It's easy to scream for gun control, but in my view, it's misplaced.  The events that we're seeing on a more frequent basis are not about guns, they are about how we communicate.  Communication has changed drastically over the past 20 years, and we're just now starting to grasp the implications.

Sunday Morning

It's supposed to be 92F under partly cloudy skies today.  That's not the record for this date, but it's close.  It's going to be hot today.  A good time to be inside with air conditioning, or alternately, in the shade.

The dog is adjusting to the heat, although as an old man, he doesn't want to spend as much time outside.  He is as happy in his climate-controlled house as we are.


The kids will be over in a little while for lunch.  I'd best get cracking.  Y'all have a nice Sunday.

Saturday, May 19, 2018

Show Texas

Belle and Zach and I are going to be in the Panhandle of Texas the last week of May.  The Southern Territorials and US National championship of Cowboy Fast Draw will be held in Amarillo, TX  May 30-June 3rd.

I have heard about this musical at Palo Duro Canyon State Park, and I've heard that it's worth the time.


The link is here, and we're going.  I"ve already bought tickets for Friday, June 1st.

This looks like it's going to be a lot of fun.

Rodeo!

··········

§ **WORK INSTRUCTIONS**
A) Please retype the part of the blog excerpt starting at "The dog is adjusting" and ending at "house as we are.".
B) Answer these questions using the blog excerpt:
(i) What temperature is forecast for Sunday?
(ii) In what city will the Cowboy Fast Draw championship be held?
(iii) For what date were tickets already bought?
C) Continue the blog excerpt from its last line.

§ **DATA**

··········

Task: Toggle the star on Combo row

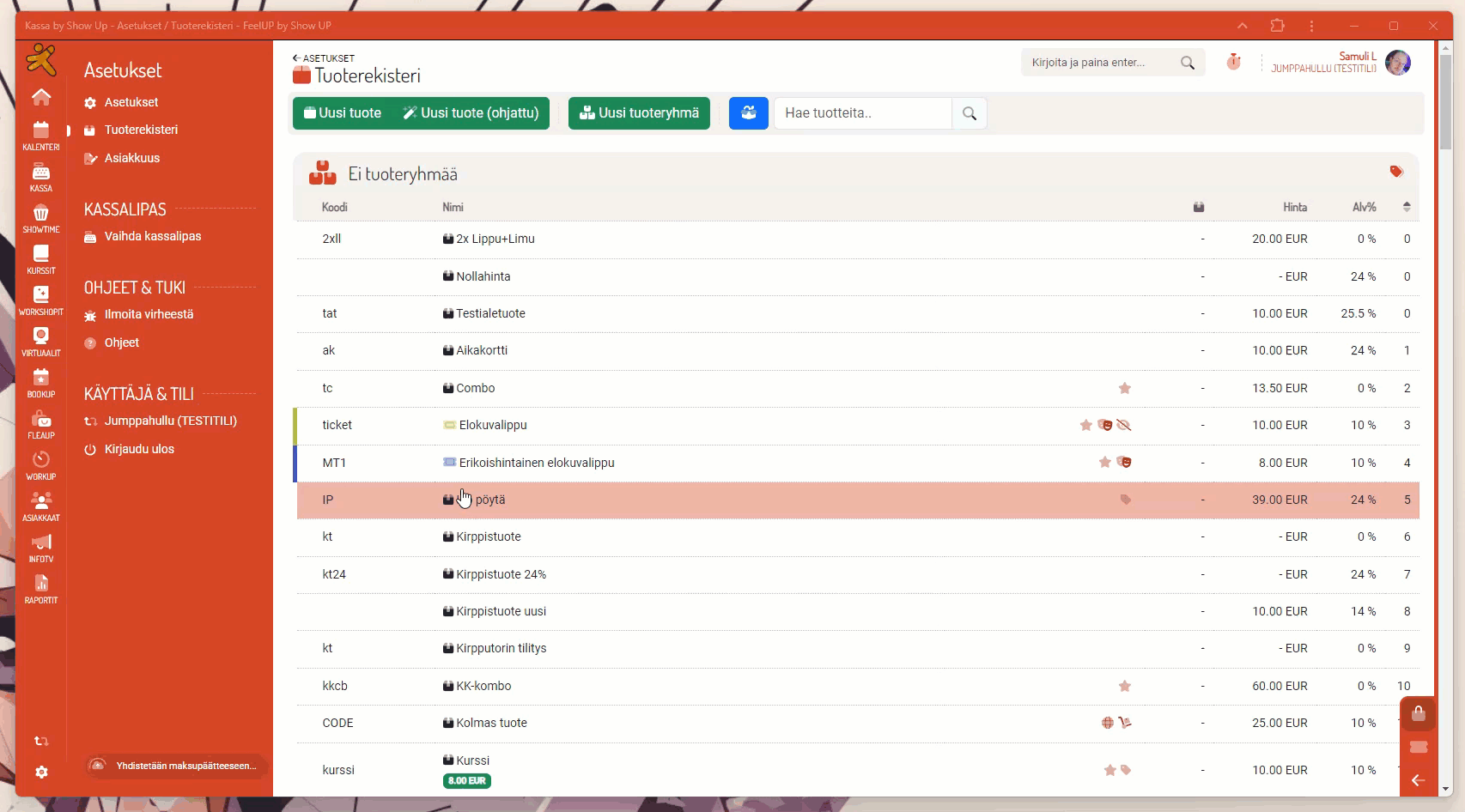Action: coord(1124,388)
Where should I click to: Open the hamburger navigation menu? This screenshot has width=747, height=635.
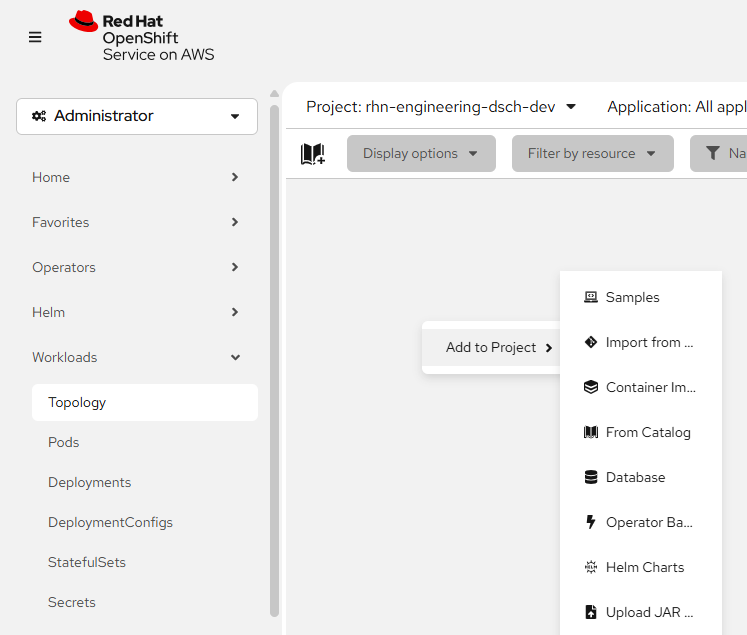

··········

§ **OUTPUTS FOR THE TASKS**
A)
The dog is adjusting to the heat, although as an old man, he doesn't want to spend as much time outside.  He is as happy in his climate-controlled house as we are.

B)
(i) 92F
(ii) Amarillo, TX
(iii) Friday, June 1st

C)
Rodeo is an old cowboy tradition, playing those games that a working cowboy has to master.    Our church is a cowboy church.  We have an arena, and we hold rodeos during the season.  Every 3rd Friday night we rodeo, and if you're just there to watch and enjoy some good, clean fun, it's free.


Pretty girls getting ready for the grand entrance.  Country girls, horses, patriotism and prayer.

They do it all at the church.  Here's a shot of a competitor taking a turn around the barrels.


And, of course, the bulls.  If you're in town, the Cross Branded Cowboy Church has rodeo every 3rd Friday night during the season. We'e at 6906 LA Highway 28 East, Pineville, LA.

The Santa Fe Incident

I'm sure that you've all read, by now, that a school in Santa Fe, TX, suffered a deadly incident yesterday.  Sadly, it's all too familiar. and details are starting to come out.  My prayers ad thoughts, f course, are for the families of the slain, and I hope for a speedy recovery for the wounded.

The goblin, who won't be named here is in police custody, alive and incarcerated.  I'm sure that we'll learn more about his motives in the weeks and months ahead.    As horrific as such things are, we tend to live in an immediate news-cycle.   The less we dwell on this misfit, the better we'll be.  But, there are several indicators that it was a planned event, with preparation.  Authorities have found improvised devices, such as grenades made from discarded CO2 cylinders and Molotov cocktails.  This shows some degree of planning and establishes intent, which will be important during his trial.

When I want generic, generally incorrect news, I go to USAToday.   They, and outher sources are reporting that the goblin used a shotgun and a revolver.  This particular paragraph made me snort.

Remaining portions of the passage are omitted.